Mientras caminamos, voy diciendo palabras y Eio me enseña la traducción al ai’oa, que guardo en la memoria. Él se asombra por lo poco que me cuesta recordar las cosas y lo fácilmente que uno las palabras para formar frases.
—A mí me ha costado años hablar inglés así de bien. Tú hablas mi lengua como si la tuvieras sembrada en el corazón.
Sonrío y me pregunto si se dará cuenta del rubor de mis mejillas. De pronto aparece la valla, y no estamos lejos del agujero por el que escapé. Veo la ceiba caída a solo diez o doce metros, a la derecha. Se me pasa un poco el sofoco. Querría haber caminado más despacio.
—Gracias por acompañarme —le digo, porque parece que es lo que debo decir.
—Pia… —De pronto clava la mirada en el suelo, y parece casi avergonzado—: Quiero confesarte algo: te he dicho una mentira.
—¿No mataste a la anaconda?
—¡No! —responde indignado—. «Lurukay». ¡Claro que maté la anaconda! Mentí cuando dije que eras fea. No es verdad. Tú… —Se frota el pelo, y su azoramiento me hace sonreír—. La verdad es que eres muy bonita. Más bonita que ninguna chica que conozca. Y como te mentí, te tengo que dar un regalo. Eso es lo que hacemos los ai’oa. Como falté a la verdad contigo, te tengo que dar algo a cambio.
Presenta la mano, y veo que sujeta una flor en ella.
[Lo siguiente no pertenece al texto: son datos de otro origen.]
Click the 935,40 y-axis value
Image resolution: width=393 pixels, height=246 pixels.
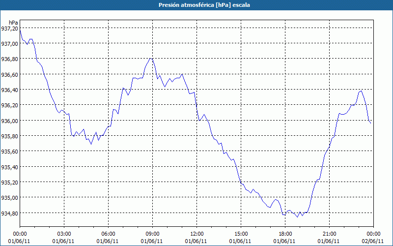9,167
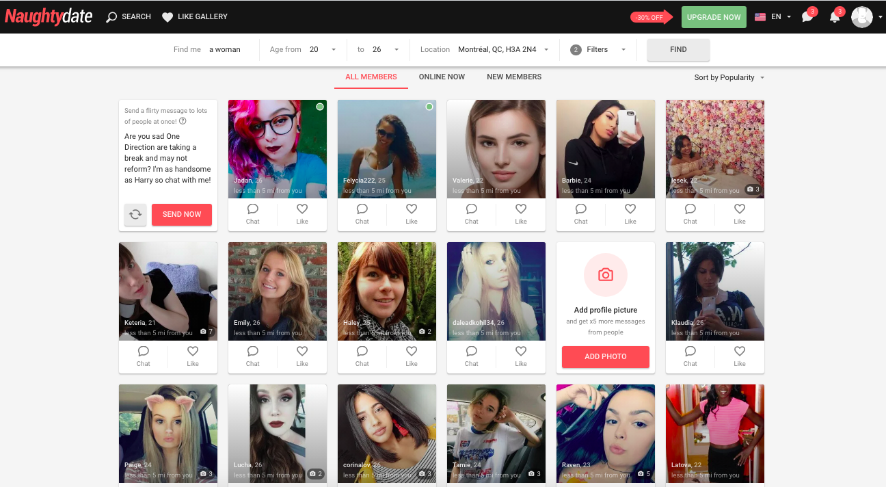Select the NEW MEMBERS tab
886x487 pixels.
pos(514,77)
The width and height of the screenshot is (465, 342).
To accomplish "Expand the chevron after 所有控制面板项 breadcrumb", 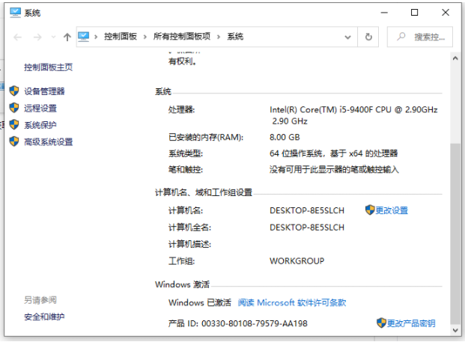I will pyautogui.click(x=219, y=37).
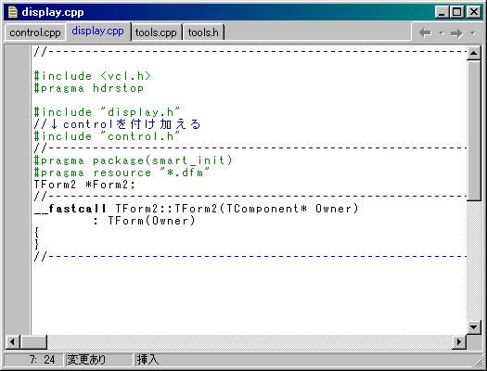The image size is (487, 371).
Task: Click the document icon in title bar
Action: [x=13, y=12]
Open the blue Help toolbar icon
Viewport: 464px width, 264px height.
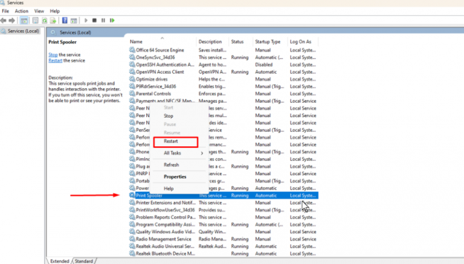tap(65, 21)
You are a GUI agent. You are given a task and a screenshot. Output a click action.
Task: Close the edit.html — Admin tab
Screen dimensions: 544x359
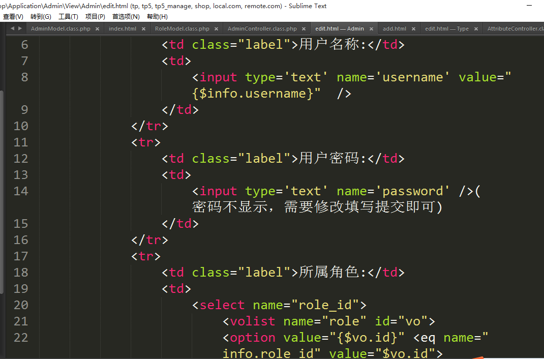371,29
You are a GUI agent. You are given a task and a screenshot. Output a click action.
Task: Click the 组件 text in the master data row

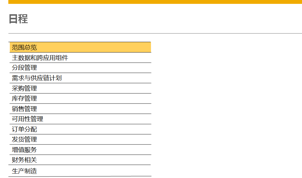62,58
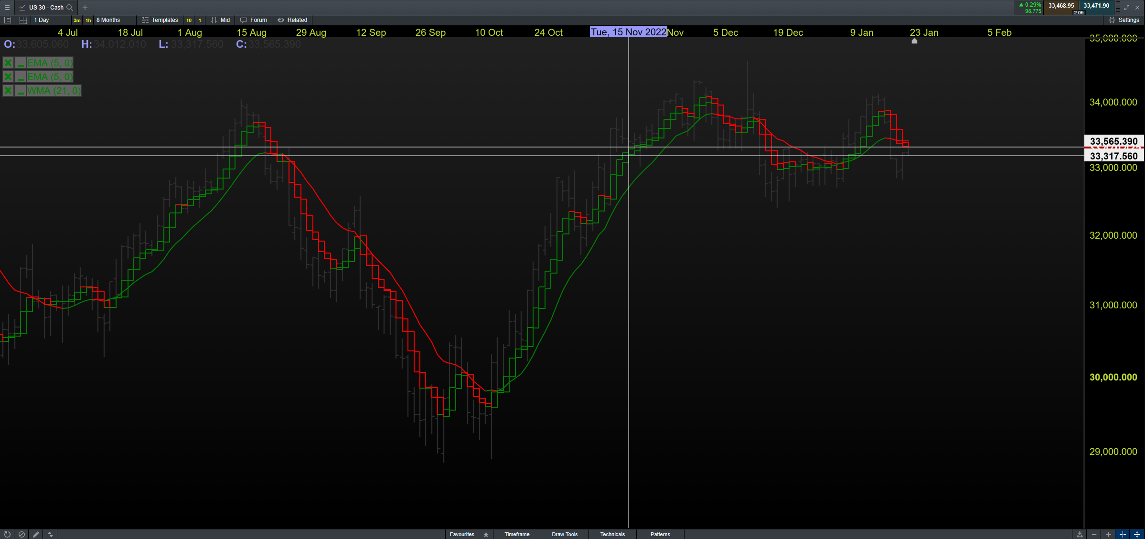
Task: Click the chart layout grid icon
Action: tap(22, 20)
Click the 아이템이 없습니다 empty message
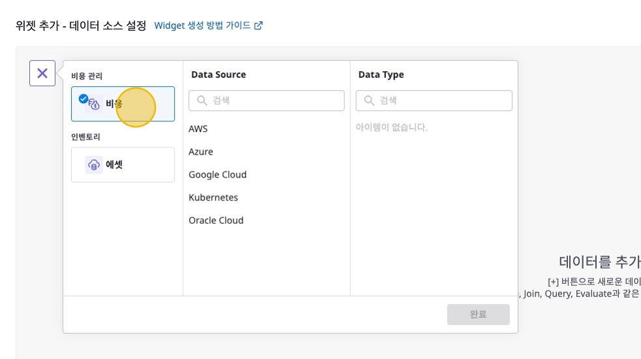 (391, 127)
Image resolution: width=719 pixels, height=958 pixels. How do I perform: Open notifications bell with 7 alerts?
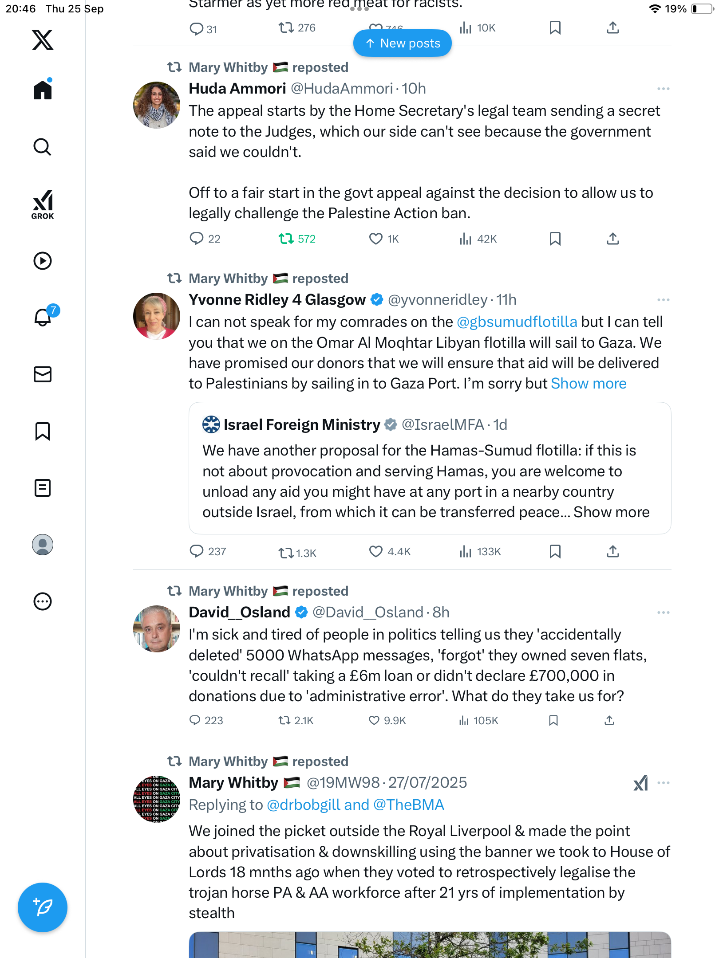[43, 317]

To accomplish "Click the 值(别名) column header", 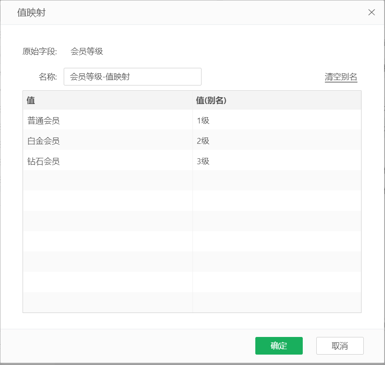I will (211, 100).
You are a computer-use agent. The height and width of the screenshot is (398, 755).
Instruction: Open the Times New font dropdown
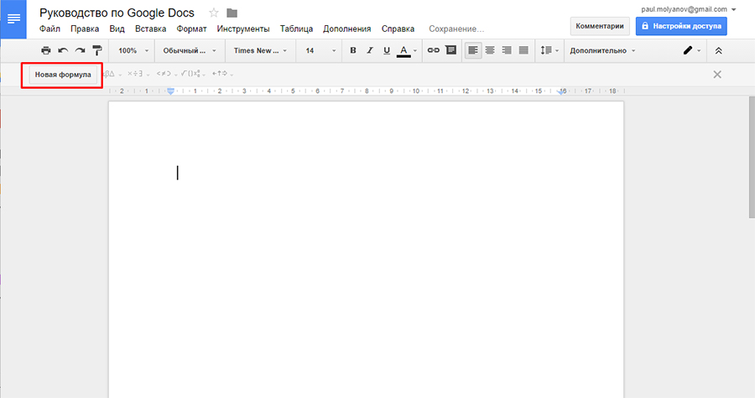(260, 50)
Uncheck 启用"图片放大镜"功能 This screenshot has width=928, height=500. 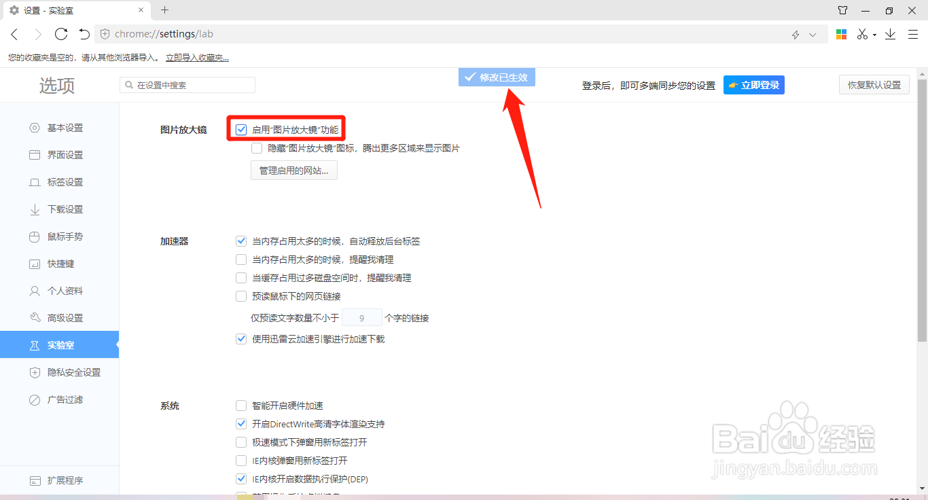(241, 128)
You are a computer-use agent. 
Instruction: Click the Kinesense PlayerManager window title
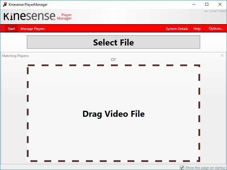click(x=28, y=5)
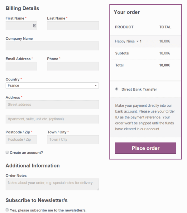
Task: Focus the Company Name input
Action: coord(52,46)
Es tan grande como mis dos palmas: una pasionaria de precioso color rosa y púrpura. Me quedo mirándola mientras el corazón me da un vuelco y la lengua se me convierte en piedra.
—¿Volverás? —me pregunta—. ¿Durante el día? Tú no eres como los demás científicos, que vienen a meternos miedo, pavoneándose con sus escopetas y lanchas motoras. —Resopla—. Si no fuera por nosotros, tus científicos no sabrían ni la mitad de lo que saben sobre esta selva. Pero tú eres… todavía joven y no tan fea. Te puedo enseñar más de mi idioma. Y te puedo mostrar Ai’oa.
Trago con dificultad el pedazo de hielo que se me ha formado en la garganta.
—No puedo, Eio.
—¿De qué tienes tanto miedo? —Me mira de manera insolente, y sus ojos azules penetran directamente en mi corazón.
Me repito la promesa que me había hecho de no volver a salir nunca más de Little Cam, pero mis pensamientos se han vuelto confusos, y no consigo pensar en otra cosa que en el jaguar de jade que le cuelga del cuello. Las palabras salen por sí solas, sin que yo tenga nada que ver.
—Vale… de acuerdo.
Una lenta sonrisa se extiende por sus labios, que muestran una fila de dientes blancos. Él asiente y se vuelve hacia Alai, se dobla por la cintura y dice.
—Hasta luego, guardián.
Entonces se va, y se desvanece como humo en la noche.